On 11/22/18 4:51 PM, Andrii Anisov wrote:
Hello Julien,
Hi Andrii,
On 20.11.18 20:47, Julien Grall wrote:
On 20/11/2018 18:10, Andrii Anisov wrote:
Hello Julien,
On 19.11.18 18:42, Julien Grall wrote:
There are no issue about processing IRQs before the syncs. It is the
same as if an IRQ was raised from ila different pCPUs.
So why do you need that?
From my understanding of gic-vgic code (old vgic), for the IRQs
targeting the `current` vcpu, it leads to a faster processing under
interrupts storm conditions. If it was all LRs set on previous switch
to a guest, a the IRQ will have a chance to go directly to LR instead
of setting on lr_pending queue. Also inflight_irqs queue have a
chance to be shorter to insert.
Do you have actual numbers?
Unfortunately, my numbers are pretty indirect. I'm referring glmark2
benchmark results. With this and the rest of my changes (not yet
published), I can cut out another percent or two of performance drop due
to XEN existence in the system. BTW, that's why I recently asked Stefano
about his approach of interrupt latency measurement.
My biggest worry is you are doing optimization on a vGIC that is not
fully compliant with how a GIC should behave (e.g edge vs level) and
with very fragile locking. If you are interested, Andre can provides
more details.
On my board that benchmark processing causes at least 4 different HW
interrupts issuing with different frequency. Adding the reschedule IRQ
makes the system tend to not fit all IRQs into 4 LRs available in my
GIC. Moreover, the benchmark does not emit a network traffic or disk
usage during the run. So real life cases will add more concurrent IRQs.
Also to be on the same page, what is your definition of interrupts storm?
I mean the system takes different interrupts (more IRQ sources than LRs
available) with a relatively high rate. Let's say more than 7000
interrupts per second. It's not very big number, but close to what I see
on my desk.
Bear in mind that the old vGIC will be phased out soon.
As I remember a new vgic experimental yet.

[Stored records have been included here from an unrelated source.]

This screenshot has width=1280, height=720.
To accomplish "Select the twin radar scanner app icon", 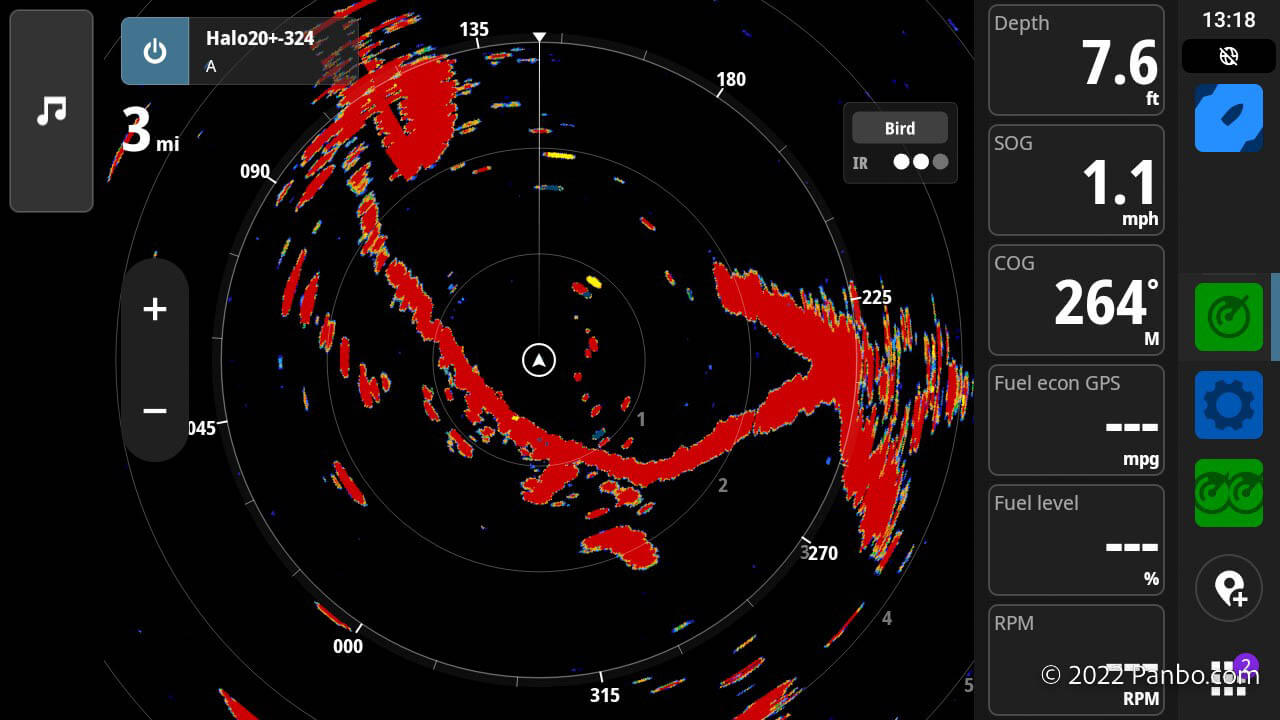I will 1228,493.
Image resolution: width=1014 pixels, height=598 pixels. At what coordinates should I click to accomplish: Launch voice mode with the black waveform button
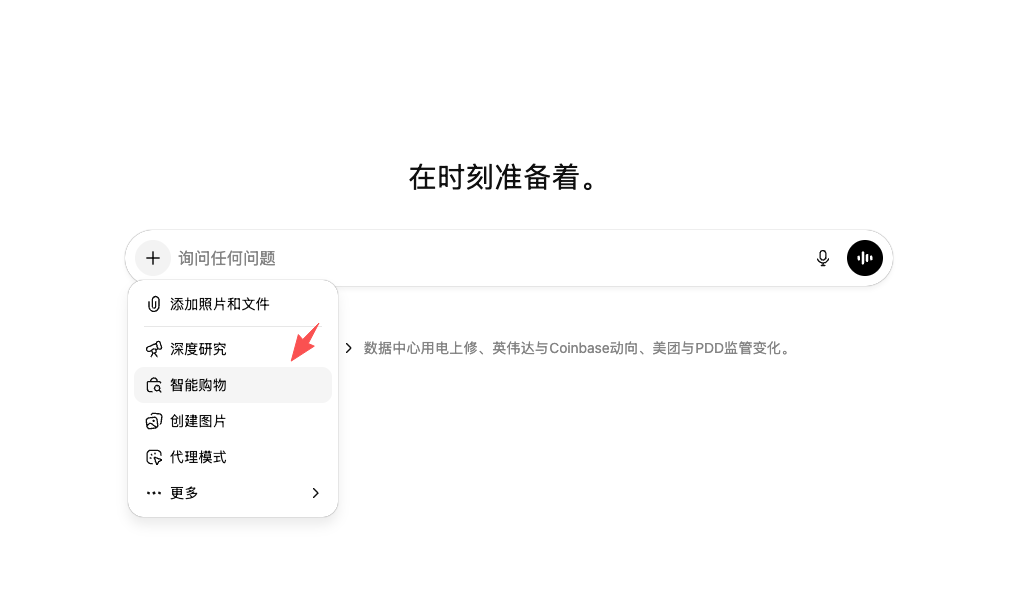865,258
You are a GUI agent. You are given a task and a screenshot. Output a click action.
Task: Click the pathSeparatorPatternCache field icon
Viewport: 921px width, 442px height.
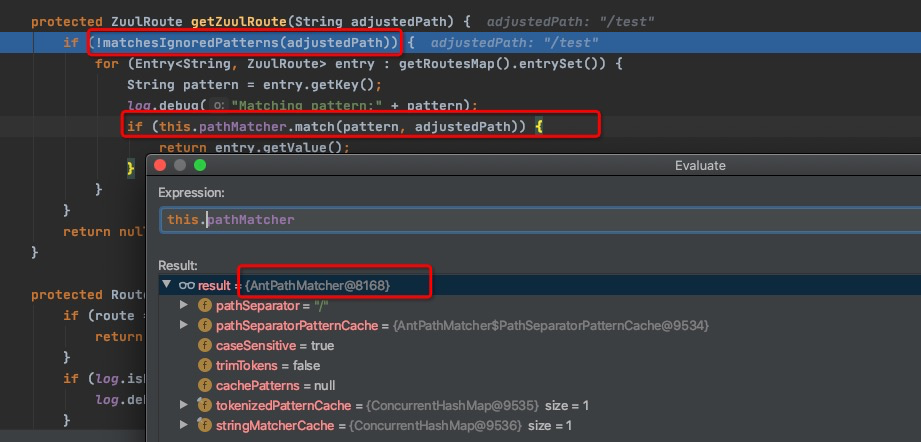coord(205,326)

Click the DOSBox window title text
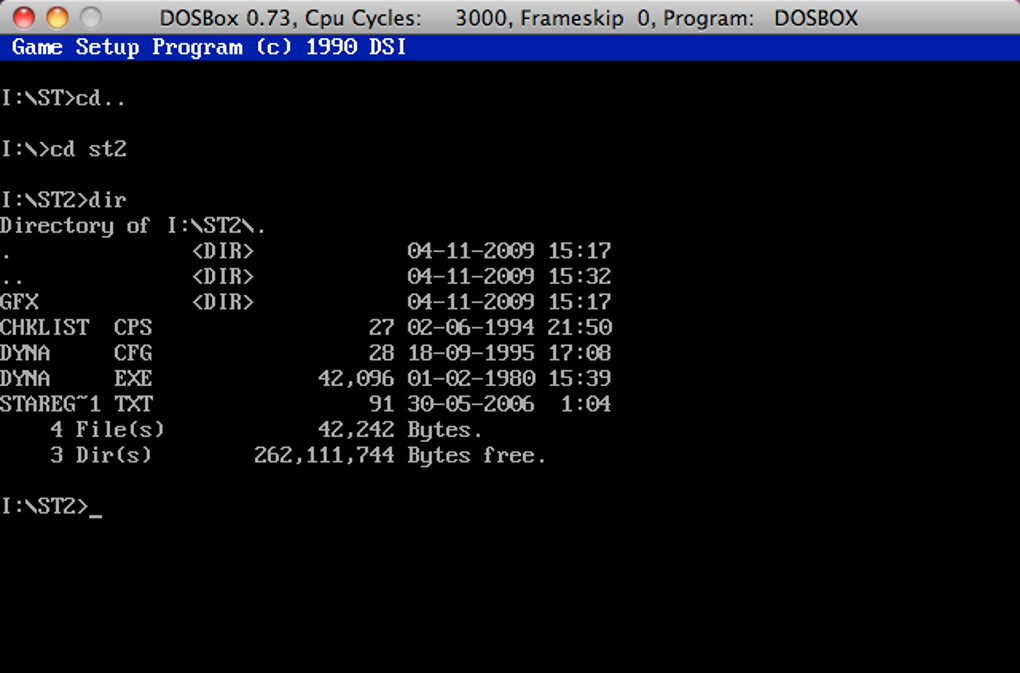point(509,18)
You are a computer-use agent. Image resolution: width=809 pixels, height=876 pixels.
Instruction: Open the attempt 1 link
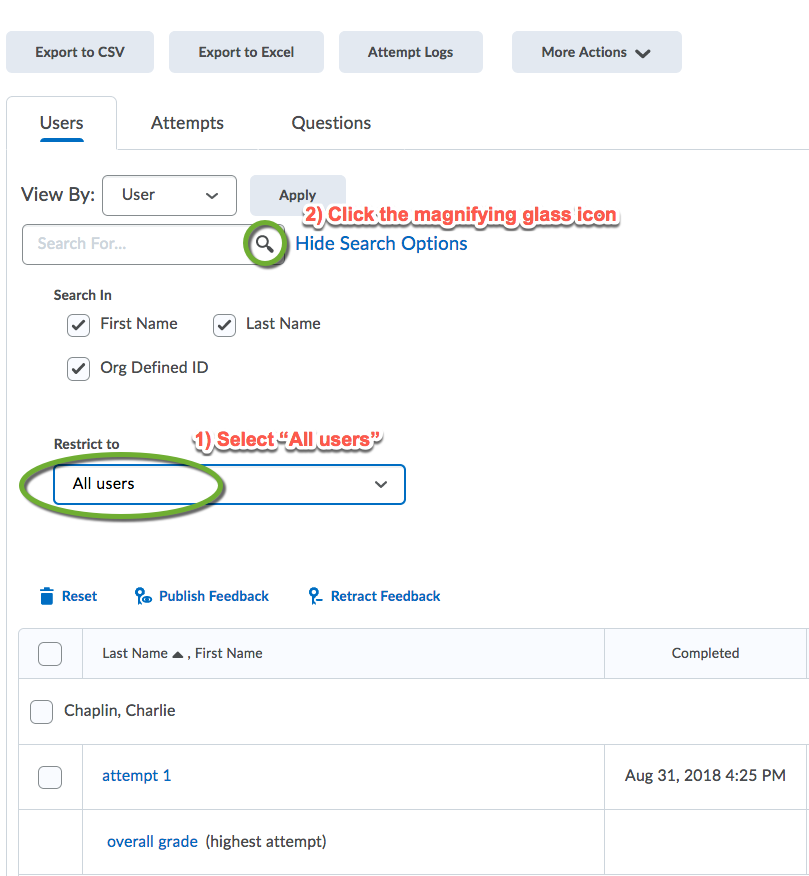[x=136, y=776]
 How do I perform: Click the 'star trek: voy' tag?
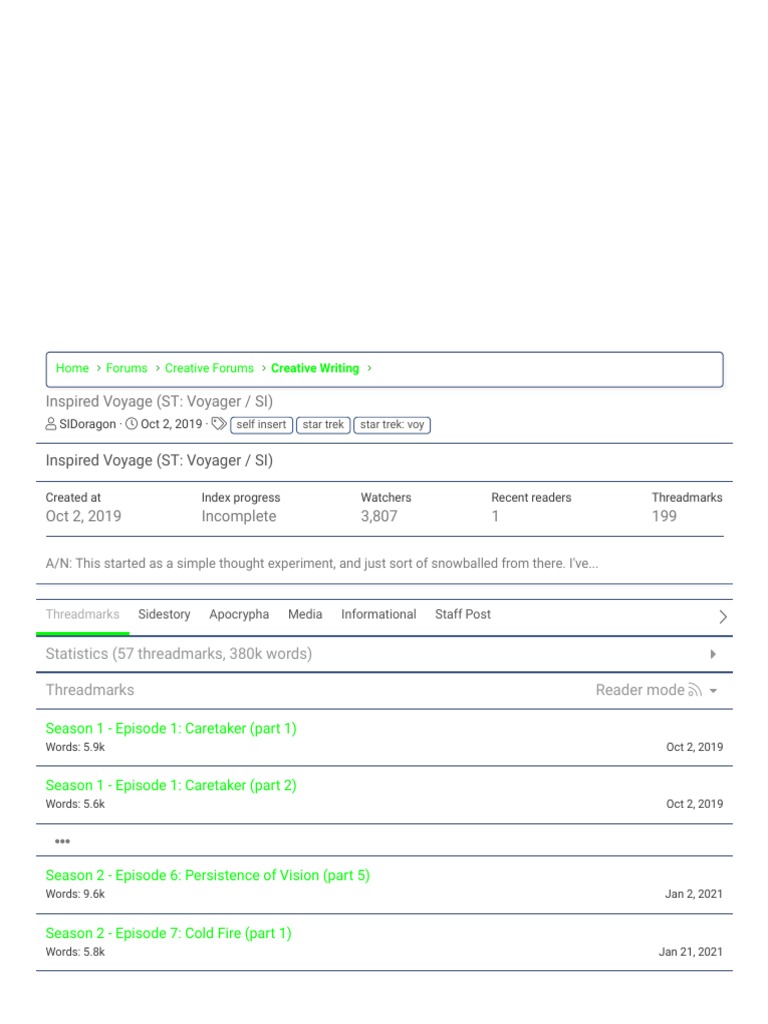tap(392, 425)
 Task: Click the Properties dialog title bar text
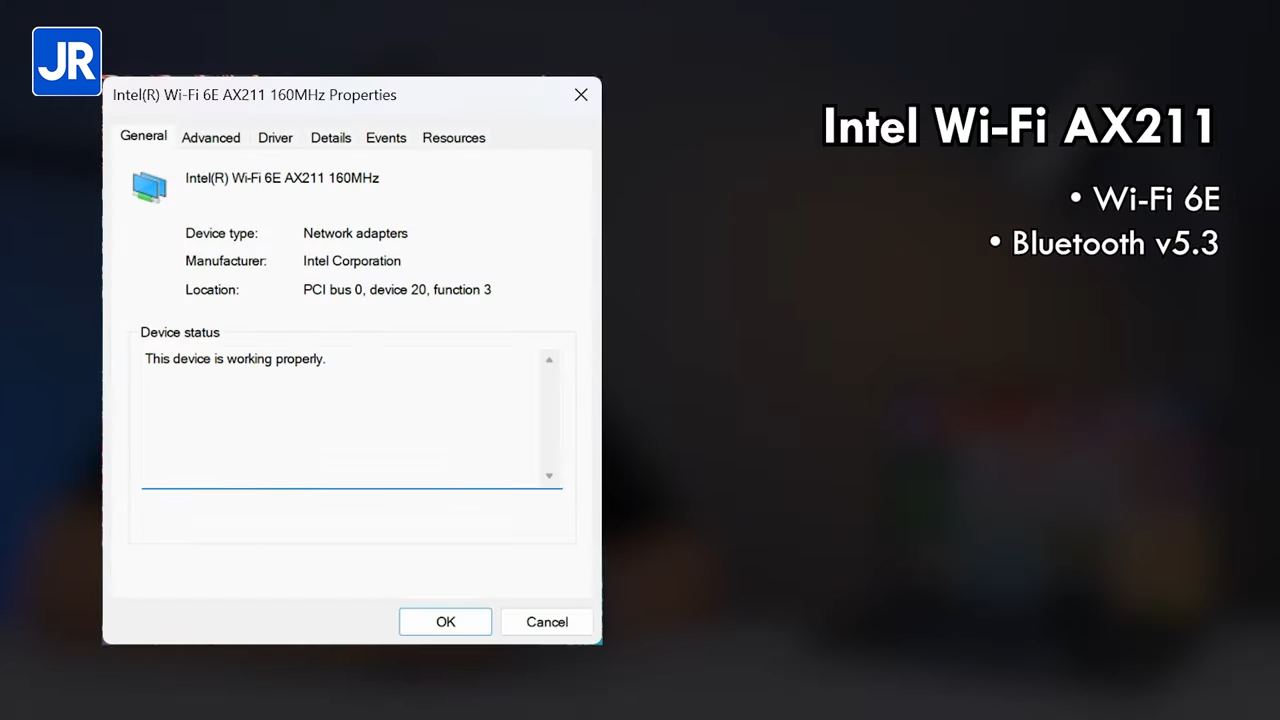pos(255,95)
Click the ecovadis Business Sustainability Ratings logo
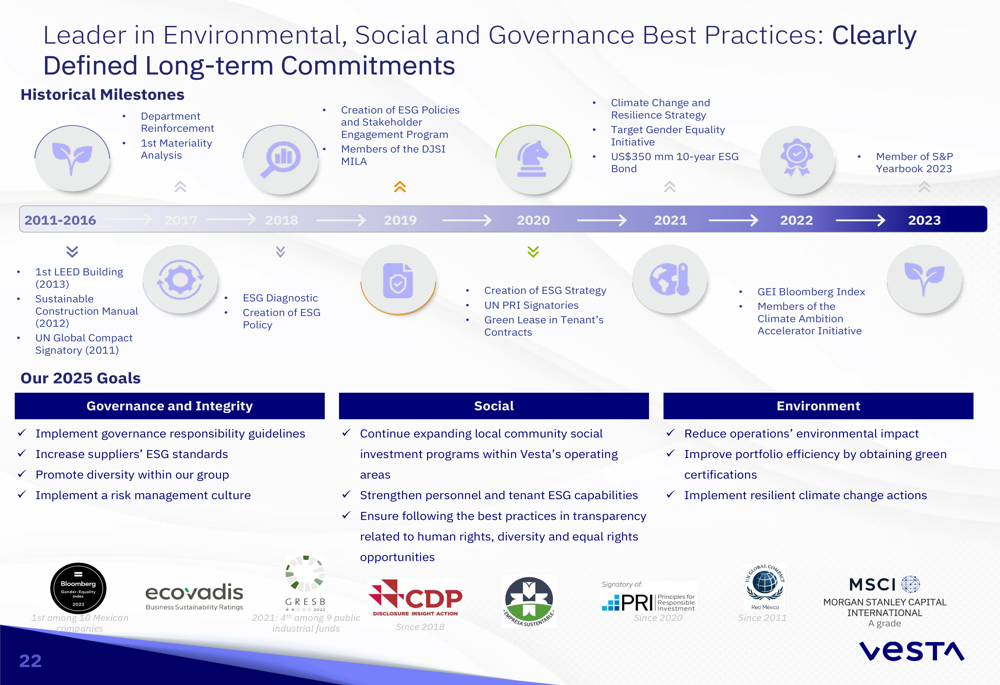 194,597
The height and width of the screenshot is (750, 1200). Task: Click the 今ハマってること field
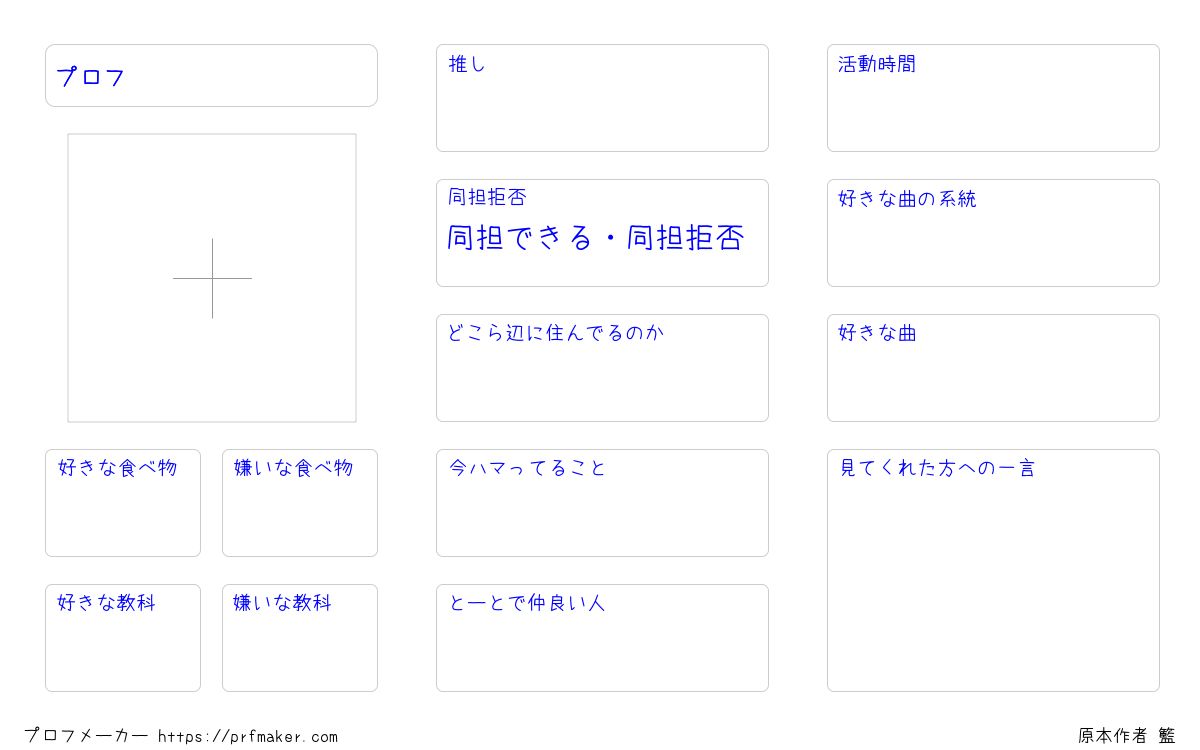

Do not support GIC-v3 yet.
If you are worried about performance, then I would recommend to try
the new vGIC and see whether it improves.
You know, we are based on XEN 4.10. Initially, when a customer said
about their dissatisfaction about performance drop in benchmark due to
XEN existence, I tried 4.12-unstable, both an old and a new VGIC. So
performance with 4.12-unstable with the old VGIC was worse than 4.10,
and the new VGIC made things even much worse. I can't remember the exact
numbers or proportions, but that was the reason we do not offer
upgrading XEN yet.
I can't comment without any numbers here. Bear in mind that we fixed
bugs in Xen 4.12 (including spectre/meltdown and missing barriers) that
wasn't backported to Xen 4.10. It is entirely possible that it
introduced slowness but it also ensure the code is behaving correctly.
Anyway, if there are performance regression we should investigate them
and discuss how we can address/limit them. Similarly for the new vGIC,
if you think it is too slow, then we need to know why before we get rid
of the old vGIC.
Well, if you re-enable the interrupts you give a chance for higher
priority interrupts to come up. This will not happen if you have
interrupts disabled.
I understand the theory, but can not match it with the current XEN code.
Guest interrupts prioritization within do_IRQ is pretty meaningless.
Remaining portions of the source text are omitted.